1 Corinthians 3:13b-15
(13) …the fire will test the quality of each man’s work.
(14) If what he has built survives, he will receive his reward.
(15) If it is burned up, he will suffer loss; he himself will be saved, but only as one escaping through the flames.
No one should want to “suffer loss,” and in fact, we should be afraid of it enough that we change any selfish behaviors we have and build upon the foundation of Jesus Christ.
Many people are taught, “salvation is enough,” and that if “I just get saved, that is the important part.” That phrase is repeated so often one would think it is in the Bible, but it is not. Jesus never said it, nor did any biblical writer. Why? Because God does not want us to “just get saved” but have no rewards. Those who only get saved but do not make any effort to live a godly and obedient life will be ashamed of their behavior when they stand before Christ.
1 John 2:28
And now, dear children, continue in him, so that when he appears we may be confident and unashamed before him at his coming.
Are you afraid of Christ being ashamed of you at the Judgment? I am enough afraid of it that it is one of the reasons I give my life for him and do what he says. Preaching the fear of God is not easy, but it is important. Jay Carty, founder of “Yes! Ministries,” says it this way:
You may be saying, “Jay, I want to hear about the love of God. Don’t preach the fear of God to me.” Listen carefully. I spend half my time on the road and there’s been an occasion or two when it’s just been a solid dose of the fear of God that has kept my nose clean. I have even gotten to the point of being willing to disobey God, but I was afraid of the consequences. 
The love of God is important, but it is only one side of the coin. Each of us will get what we deserve, even in Paradise.
2 Corinthians 5:10
For we must all appear before the judgment seat of Christ, that each one may receive what is due him for the things done while in the body, whether good or bad.
This is not an isolated verse. There are many such Scriptures. God does not want us to be surprised at the time of Judgment. He loves us and wants us to have “…a rich welcome into the eternal kingdom of our Lord and Savior Jesus Christ” (2 Pet. 1:11b). That’s why He tells us ahead of time that we will eventually “get paid” for what we do, and even tells us what to do to get those rewards.
It is true that some of the things God asks us to do are challenging and even scary. But hey, that is why He gives us rewards for doing them. We are Christ’s ambassadors for God on earth (2 Cor. 5:20), so it is important that we push through our fears and learn to represent Him. Is it scary and unsettling to share the Christian faith with a stranger or someone you do not know that well? Surely. But it is important. We should love people enough to offer them salvation and the truth. Unfortunately, most Christians are more afraid of the person (and how he or she may react) than they are of God, who created them and asks them to share the Good News.

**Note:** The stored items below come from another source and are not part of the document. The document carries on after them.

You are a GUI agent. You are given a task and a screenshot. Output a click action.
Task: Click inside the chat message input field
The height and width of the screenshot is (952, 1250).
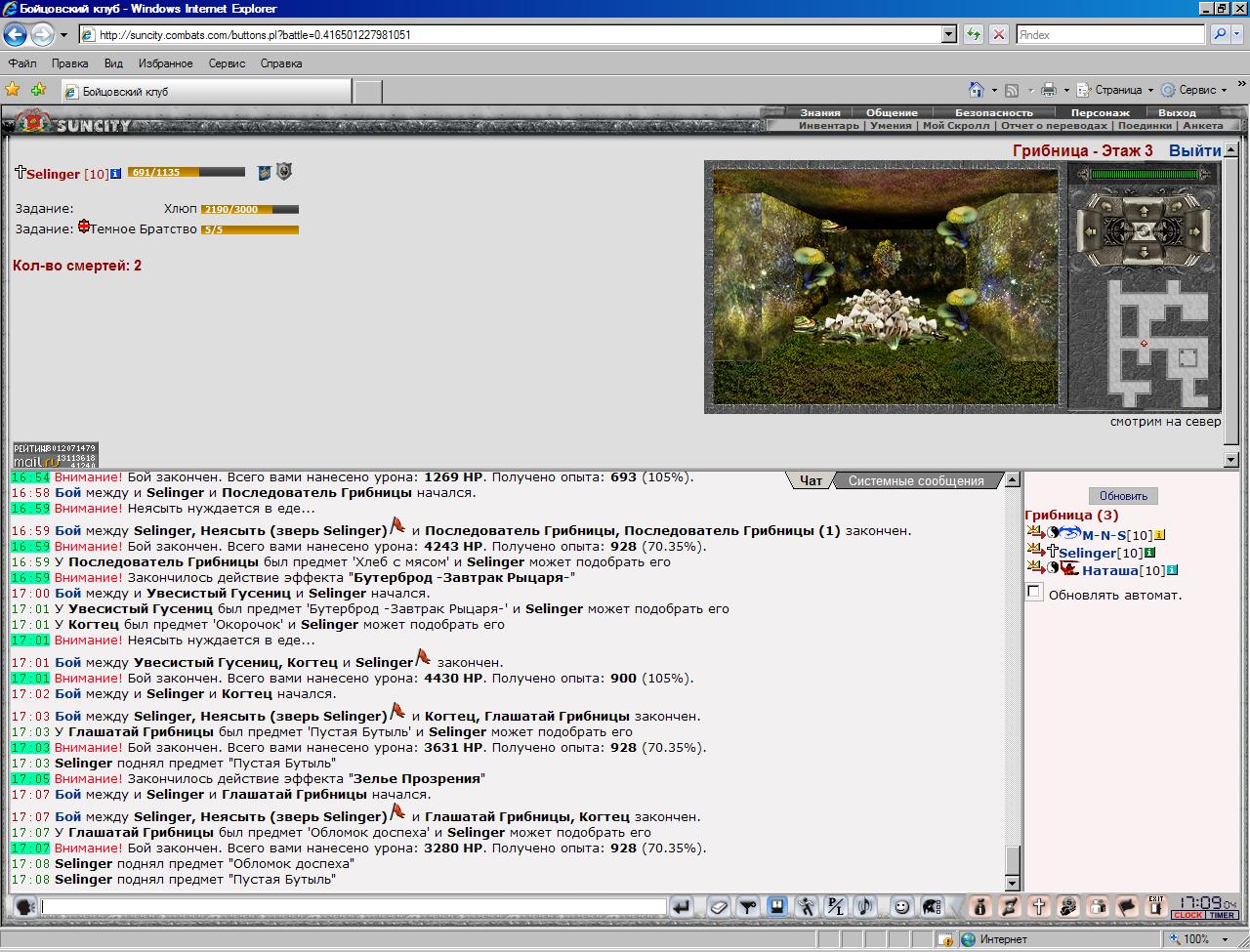(x=354, y=907)
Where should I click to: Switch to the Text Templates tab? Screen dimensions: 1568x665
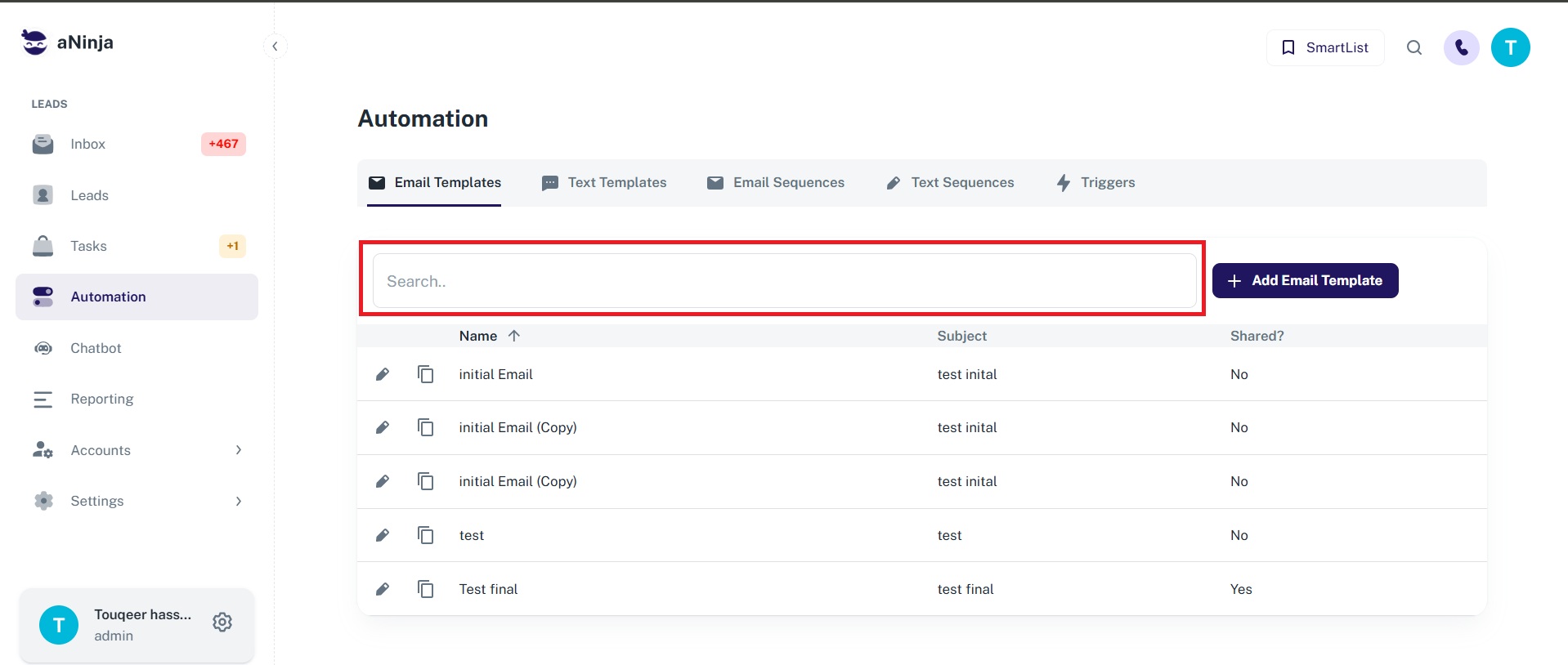click(x=604, y=183)
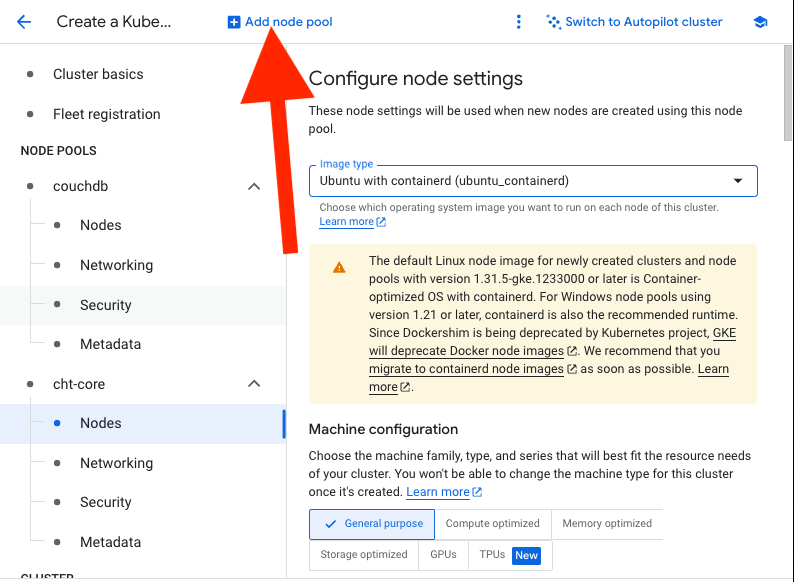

That was exactly what Jesus was teaching in Luke 12 (quoted above) when he said that we should be more afraid of God than men.
Many Christians do not seem to have any fear of what Jesus will say to them about the fact that they did not do what he asks. Many believers hardly ever pray, read their Bible, fellowship with others in a Christian setting, share their faith, or give money to a Christian cause, yet they live with no fear of the Judgment. Sometimes we are afraid of the wrong things.
 Once a person becomes a Christian, his salvation is secure. For more on this, see our books The Christian’s Hope: The Anchor of the Soul, Appendix C, “The Permanence of Christian Salvation,” and The Gift of Holy Spirit: The Power to Be Like Christ, Appendix A, “The Administration of the Sacred Secret.”
 Carty, Jay. Counter Attack: Taking Back Ground Lost to Sin. Multnomah Press, Portland, OR, 1988, p. 114.